• **Problem details**: Rewrite the case summaries starting with "Vercosa v. Fields, 40" and going on through "conducted without them.", changing "courthouse" to "building".

In this case, while the court affirmed the denial of the directed verdict for the defendant doctor, it found that the plaintiffs’ violation of the “one expert per specialty” rule (four experts) to defendant’s one, coupled with counsel’s “misrepresentation” (all to the court) of the evidence in closing regarding causation, necessitated a new trial for the defendant.
A DEFAULTING PARTY IS ENTITLED TO NOTICE AND OPPORTUNITY TO BE HEARD WHEN THE DAMAGES ARE UNLIQUIDATED.
Vercosa v. Fields, 40 Fla. Law Weekly D1979 (Fla. 4th DCA August 26, 2015):
A default on liability was entered, and a final hearing set to liquidate damages. The trial had been moved to another room at the courthouse, but no one told the defendants. By the time they reached it, the trial on damages was conducted without them.
The court reversed. It found that the defendants had been deprived of their due process because they had a right to be heard on unliquidated damages.
WHEN PSYCHIATRIC PATIENT TOOK EMPLOYEE’S UNATTENDED KEYS AND BADGE, ESCAPED FROM THE HOSPITAL AND WAS KILLED BY AN ONCOMING TRUCK ON THE HIGHWAY, THE ACTION STILL STEMMED FROM MEDICAL NEGLIGENCE (AND NOT ORDINARY NEGLIGENCE), THEREBY REQUIRING COMPLIANCE WITH PRESUIT.

• **Collected data**:
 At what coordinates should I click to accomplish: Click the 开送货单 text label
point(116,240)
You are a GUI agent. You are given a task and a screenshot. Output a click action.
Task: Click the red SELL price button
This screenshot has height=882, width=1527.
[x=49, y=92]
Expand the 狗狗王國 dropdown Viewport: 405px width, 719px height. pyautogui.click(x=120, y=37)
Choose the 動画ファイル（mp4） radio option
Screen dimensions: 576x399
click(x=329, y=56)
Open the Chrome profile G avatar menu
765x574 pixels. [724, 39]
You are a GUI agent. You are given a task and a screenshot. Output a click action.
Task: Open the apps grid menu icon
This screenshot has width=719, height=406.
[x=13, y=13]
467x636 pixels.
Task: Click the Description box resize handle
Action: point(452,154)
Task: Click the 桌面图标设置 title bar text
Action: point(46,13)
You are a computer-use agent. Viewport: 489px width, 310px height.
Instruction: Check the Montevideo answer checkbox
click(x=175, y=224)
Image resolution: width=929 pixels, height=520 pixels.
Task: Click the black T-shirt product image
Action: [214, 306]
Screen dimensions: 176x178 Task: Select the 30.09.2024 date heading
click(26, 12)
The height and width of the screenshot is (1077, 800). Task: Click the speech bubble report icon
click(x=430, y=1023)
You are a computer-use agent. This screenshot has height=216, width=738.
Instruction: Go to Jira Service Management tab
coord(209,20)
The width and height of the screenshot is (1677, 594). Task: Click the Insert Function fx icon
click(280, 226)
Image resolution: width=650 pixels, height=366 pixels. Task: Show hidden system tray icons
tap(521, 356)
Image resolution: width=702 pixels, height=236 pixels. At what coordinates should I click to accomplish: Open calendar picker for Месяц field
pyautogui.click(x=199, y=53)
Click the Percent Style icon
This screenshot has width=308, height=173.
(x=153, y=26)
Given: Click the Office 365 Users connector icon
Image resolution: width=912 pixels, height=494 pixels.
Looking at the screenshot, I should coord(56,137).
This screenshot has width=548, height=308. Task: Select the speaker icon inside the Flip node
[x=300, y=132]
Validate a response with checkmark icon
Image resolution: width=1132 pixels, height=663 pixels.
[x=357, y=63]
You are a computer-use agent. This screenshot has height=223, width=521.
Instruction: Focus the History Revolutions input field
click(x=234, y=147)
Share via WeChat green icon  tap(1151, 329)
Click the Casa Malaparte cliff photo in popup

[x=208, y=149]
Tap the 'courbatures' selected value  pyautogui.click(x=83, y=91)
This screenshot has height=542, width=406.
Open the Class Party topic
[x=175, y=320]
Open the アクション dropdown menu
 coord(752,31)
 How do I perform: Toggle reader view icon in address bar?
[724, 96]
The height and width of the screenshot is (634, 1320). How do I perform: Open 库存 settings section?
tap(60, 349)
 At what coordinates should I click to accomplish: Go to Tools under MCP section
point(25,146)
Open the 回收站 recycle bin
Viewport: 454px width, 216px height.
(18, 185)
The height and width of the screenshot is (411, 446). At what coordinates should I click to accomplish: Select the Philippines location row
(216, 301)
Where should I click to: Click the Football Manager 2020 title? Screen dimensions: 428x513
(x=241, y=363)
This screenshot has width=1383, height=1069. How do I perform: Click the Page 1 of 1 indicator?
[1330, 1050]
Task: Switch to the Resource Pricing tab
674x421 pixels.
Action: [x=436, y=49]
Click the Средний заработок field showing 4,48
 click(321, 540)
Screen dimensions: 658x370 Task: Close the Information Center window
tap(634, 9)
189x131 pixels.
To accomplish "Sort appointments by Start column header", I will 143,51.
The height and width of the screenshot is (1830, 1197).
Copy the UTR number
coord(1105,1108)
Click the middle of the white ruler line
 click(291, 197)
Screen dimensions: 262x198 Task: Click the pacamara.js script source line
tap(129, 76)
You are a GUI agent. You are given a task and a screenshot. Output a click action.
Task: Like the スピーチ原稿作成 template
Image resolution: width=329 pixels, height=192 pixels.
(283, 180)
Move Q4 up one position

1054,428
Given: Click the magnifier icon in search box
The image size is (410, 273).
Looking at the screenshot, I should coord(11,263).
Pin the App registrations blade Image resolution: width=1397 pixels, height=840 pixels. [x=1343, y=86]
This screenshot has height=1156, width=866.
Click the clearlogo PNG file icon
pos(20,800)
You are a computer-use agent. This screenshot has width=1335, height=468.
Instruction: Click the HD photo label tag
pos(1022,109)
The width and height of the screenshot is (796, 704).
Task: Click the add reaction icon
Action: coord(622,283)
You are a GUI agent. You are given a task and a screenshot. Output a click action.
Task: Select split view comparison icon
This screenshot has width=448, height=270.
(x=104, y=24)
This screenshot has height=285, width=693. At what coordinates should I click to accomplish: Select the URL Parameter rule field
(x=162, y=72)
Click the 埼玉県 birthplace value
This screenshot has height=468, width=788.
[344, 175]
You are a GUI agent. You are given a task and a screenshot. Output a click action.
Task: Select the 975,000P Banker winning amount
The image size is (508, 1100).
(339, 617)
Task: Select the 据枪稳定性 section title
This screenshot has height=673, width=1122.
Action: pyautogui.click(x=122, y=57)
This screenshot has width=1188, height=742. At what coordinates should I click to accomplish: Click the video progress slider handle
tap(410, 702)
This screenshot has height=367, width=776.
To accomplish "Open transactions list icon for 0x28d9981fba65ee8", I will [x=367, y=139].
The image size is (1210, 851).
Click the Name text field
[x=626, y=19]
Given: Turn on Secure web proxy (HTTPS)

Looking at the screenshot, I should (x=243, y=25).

• **Finished exercise**:
Vercosa v. Fields, 40 Fla. Law Weekly D1979 (Fla. 4th DCA August 26, 2015):
A default on liability was entered, and a final hearing set to liquidate damages. The trial had been moved to another room at the building, but no one told the defendants. By the time they reached it, the trial on damages was conducted without them.